In writing the ballot measure, legislators handed the $2.7-billion storage pot to the California Water Commission to safeguard it from legislative politics. How much of the money has the commission allocated? Zilch. In fact, no projects have even been approved. Tempers flared in the water world recently when 11 proposals scored badly in the first round of competition for the bond bucks.

“It’s causing lots of people to scratch their heads,” says Tim Quinn, executive director of the Assn. of California Water Agencies. Basically, water projects for agriculture and domestic use are funded by consumers. That means irrigation and water districts finance the projects and bill the ratepayers.

But under Proposition 1, the state general fund — paid into by all taxpayers — will kick in for bonds to fund a project’s “public benefits.” These benefits include such things as recreation, flood control and environmental protection. The $2.7 billion can only be spent on public benefits and cannot exceed 50% of a project’s cost.

There seems no danger, however, of state money coming anywhere close to paying for half of most projects. “We’ve got applications asking for a total of $5.8 billion and we have $2.7 billion,” commission Chairman Armando Quintero says. “This is a competitive process.”

Quintero and his staff have been meeting with project honchos to help them tweak their money requests. A final decision on what each project will get is slated for July. So far, the commission staff has found little or no public benefit to most of the projects.

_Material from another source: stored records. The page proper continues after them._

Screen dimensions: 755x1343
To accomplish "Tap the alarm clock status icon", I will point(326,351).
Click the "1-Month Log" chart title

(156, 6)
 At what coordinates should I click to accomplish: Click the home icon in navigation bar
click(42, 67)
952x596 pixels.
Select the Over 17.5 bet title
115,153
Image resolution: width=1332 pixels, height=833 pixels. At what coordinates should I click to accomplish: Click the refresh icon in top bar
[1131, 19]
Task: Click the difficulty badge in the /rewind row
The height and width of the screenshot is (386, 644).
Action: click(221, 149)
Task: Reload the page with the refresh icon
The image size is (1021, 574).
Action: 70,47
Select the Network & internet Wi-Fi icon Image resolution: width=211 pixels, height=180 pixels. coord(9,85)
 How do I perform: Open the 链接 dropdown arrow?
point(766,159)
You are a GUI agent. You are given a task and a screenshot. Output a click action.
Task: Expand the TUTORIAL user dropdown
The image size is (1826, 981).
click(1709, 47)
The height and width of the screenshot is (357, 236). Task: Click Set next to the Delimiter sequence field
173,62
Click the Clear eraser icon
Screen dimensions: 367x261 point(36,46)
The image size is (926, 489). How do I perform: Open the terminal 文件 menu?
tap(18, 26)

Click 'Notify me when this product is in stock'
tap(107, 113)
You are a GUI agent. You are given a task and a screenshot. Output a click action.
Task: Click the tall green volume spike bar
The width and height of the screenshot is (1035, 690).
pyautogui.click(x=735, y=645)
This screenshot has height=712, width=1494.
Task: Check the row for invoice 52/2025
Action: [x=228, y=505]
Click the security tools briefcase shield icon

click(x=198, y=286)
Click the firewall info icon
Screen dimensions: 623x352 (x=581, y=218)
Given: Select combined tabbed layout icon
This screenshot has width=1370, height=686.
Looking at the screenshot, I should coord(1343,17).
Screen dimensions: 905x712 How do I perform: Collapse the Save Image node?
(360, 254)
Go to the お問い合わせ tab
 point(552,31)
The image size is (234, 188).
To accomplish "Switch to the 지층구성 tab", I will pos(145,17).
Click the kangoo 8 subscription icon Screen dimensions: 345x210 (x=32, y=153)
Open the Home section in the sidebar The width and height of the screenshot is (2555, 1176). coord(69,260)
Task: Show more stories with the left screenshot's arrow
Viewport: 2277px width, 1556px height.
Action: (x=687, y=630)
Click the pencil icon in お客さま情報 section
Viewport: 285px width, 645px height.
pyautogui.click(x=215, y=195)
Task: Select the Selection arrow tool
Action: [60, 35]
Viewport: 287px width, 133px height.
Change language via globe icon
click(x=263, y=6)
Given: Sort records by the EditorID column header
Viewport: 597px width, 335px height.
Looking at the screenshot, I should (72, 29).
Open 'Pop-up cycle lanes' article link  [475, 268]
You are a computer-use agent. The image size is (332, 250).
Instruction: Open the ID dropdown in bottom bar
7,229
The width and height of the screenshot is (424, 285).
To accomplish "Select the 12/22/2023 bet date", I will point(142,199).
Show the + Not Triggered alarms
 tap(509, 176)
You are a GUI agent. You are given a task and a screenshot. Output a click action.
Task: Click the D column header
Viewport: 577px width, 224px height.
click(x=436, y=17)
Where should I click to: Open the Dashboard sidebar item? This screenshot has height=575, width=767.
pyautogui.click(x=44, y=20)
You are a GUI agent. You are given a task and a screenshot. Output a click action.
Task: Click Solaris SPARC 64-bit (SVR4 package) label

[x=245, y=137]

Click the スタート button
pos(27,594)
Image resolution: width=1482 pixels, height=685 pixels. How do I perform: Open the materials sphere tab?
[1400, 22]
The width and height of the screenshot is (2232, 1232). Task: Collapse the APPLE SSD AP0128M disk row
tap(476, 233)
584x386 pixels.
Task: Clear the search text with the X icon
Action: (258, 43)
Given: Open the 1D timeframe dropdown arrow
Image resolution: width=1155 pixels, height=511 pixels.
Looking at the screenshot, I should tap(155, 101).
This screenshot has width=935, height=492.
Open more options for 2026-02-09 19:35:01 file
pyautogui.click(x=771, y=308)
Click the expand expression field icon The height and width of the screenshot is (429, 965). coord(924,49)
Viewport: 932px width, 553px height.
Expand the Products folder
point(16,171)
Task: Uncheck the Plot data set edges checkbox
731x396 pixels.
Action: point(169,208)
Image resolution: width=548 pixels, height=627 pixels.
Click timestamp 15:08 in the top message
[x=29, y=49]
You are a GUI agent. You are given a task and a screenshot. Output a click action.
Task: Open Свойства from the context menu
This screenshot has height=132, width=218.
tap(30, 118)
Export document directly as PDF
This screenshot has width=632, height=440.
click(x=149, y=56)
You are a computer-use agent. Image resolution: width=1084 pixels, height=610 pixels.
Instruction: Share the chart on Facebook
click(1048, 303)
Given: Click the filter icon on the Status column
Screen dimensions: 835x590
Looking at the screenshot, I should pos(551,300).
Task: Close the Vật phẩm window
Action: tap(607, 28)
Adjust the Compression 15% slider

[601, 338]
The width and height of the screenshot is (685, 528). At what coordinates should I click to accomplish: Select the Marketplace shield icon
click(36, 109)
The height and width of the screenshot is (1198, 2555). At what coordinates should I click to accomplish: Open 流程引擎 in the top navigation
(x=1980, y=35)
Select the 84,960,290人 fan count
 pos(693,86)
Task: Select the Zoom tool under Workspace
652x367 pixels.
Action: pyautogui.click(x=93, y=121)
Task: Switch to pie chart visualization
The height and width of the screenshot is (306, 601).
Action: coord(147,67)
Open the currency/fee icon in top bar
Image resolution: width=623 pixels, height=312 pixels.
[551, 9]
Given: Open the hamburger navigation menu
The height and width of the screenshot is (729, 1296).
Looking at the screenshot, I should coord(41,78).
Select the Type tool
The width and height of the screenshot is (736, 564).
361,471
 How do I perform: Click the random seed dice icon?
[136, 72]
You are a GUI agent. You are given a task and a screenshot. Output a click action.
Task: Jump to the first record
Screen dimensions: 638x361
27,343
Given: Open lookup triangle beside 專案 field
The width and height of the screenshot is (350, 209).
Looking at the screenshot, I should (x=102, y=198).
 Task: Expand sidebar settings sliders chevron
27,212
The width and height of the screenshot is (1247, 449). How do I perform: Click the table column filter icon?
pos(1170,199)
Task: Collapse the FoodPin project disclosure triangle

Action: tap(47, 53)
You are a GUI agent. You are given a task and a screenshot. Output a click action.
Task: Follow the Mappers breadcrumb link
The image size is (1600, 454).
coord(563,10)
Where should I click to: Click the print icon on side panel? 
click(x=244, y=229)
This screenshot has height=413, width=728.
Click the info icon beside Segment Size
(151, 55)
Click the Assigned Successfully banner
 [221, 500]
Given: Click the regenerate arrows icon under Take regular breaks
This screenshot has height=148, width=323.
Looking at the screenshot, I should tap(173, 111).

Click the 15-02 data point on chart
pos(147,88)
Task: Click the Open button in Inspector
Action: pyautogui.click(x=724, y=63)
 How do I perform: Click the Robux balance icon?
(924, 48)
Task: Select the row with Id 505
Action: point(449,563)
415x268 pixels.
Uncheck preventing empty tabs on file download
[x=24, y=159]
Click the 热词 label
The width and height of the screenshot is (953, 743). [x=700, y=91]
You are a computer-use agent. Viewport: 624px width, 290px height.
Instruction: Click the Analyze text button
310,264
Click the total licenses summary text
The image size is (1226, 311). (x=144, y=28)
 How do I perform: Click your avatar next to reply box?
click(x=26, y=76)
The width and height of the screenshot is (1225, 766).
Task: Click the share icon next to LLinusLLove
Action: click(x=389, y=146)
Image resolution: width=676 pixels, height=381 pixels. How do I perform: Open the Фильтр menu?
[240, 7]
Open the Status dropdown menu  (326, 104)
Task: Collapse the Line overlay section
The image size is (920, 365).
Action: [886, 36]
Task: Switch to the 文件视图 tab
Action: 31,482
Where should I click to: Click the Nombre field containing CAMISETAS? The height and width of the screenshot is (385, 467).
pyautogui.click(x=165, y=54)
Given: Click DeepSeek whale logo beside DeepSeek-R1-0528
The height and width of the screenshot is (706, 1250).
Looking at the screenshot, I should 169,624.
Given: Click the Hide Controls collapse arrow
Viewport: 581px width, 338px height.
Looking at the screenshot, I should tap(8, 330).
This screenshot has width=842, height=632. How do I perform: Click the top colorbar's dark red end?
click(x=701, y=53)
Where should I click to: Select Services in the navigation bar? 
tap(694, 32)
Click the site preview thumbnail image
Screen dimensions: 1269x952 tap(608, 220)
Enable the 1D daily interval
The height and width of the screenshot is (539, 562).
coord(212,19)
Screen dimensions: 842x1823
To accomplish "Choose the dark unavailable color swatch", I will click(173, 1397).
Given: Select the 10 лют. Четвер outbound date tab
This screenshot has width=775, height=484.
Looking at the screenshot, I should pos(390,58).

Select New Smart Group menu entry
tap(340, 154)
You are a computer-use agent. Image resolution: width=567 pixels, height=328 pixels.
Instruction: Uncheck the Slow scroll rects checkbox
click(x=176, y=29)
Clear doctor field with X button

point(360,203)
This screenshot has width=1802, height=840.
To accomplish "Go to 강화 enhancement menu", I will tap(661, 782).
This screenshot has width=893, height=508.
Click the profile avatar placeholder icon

Scoring highest were two “conjunctive use” projects that would bank reservoir water underground for use in dry years. One is in Sacramento County. The other is in the Chino Basin water district in San Bernardino County. But the commission staff wasn’t very enthusiastic about two big dam projects.

One is Sites, 14 miles west of the Sacramento River near Colusa. It leads virtually everyone’s A-list for new reservoir proposals. It could hold 1.8 million acre-feet of water and become California’s seventh largest reservoir. Total cost: $5.2 billion. Local leaders asked the state for nearly $1.7 billion. The commission staff found the project eligible for only $662 million.

“It’s disappointing,” says Jim Watson, general manager of the Sites project, which involves 33 water agencies and local governments. “This reservoir is long overdue and needed.”

“Four years later [after the bond vote] and no storage money has been spent,” complains state Sen. Jim Nielsen (R-Gerber). Sites would be built in his district. “That’s the disgusting and frustrating way government works.”

There’s a suspicion among many Republicans and dam advocates that the Democratic-controlled state government, influenced by environmentalists, is looking for any excuse not to build more reservoirs.

“That’s the furthest from the truth,” says Chris Orrock, spokesman for the Water Commission. “We just want to make sure the benefits are real and they’re realized. This is an investment program, not a grant program.”

Quintero, the commission chairman, says: “Every single commissioner is interested in seeing that all the money goes out for water storage.”

Most people would probably say that California needs several more dams. But, in fact, there are more than 1,400 dams in the state. At least 1,000 are major, and 55 can hold more than 100,000 acre-feet of water. The largest 200 have a combined capacity of 41 million acre-feet.

There’s at least one dam on every river running off the west slope of the Sierra, except the Cosumnes, which doesn’t have enough water to bother.

Dam builders need to be leery of earthquake faults. They’re all over California.

Refilled aquifers, recycled water and desalination are the future — not several more humongous, expensive dams.

But there’s no reason to keep sitting on $2.7 billion the voters want spent on new water storage.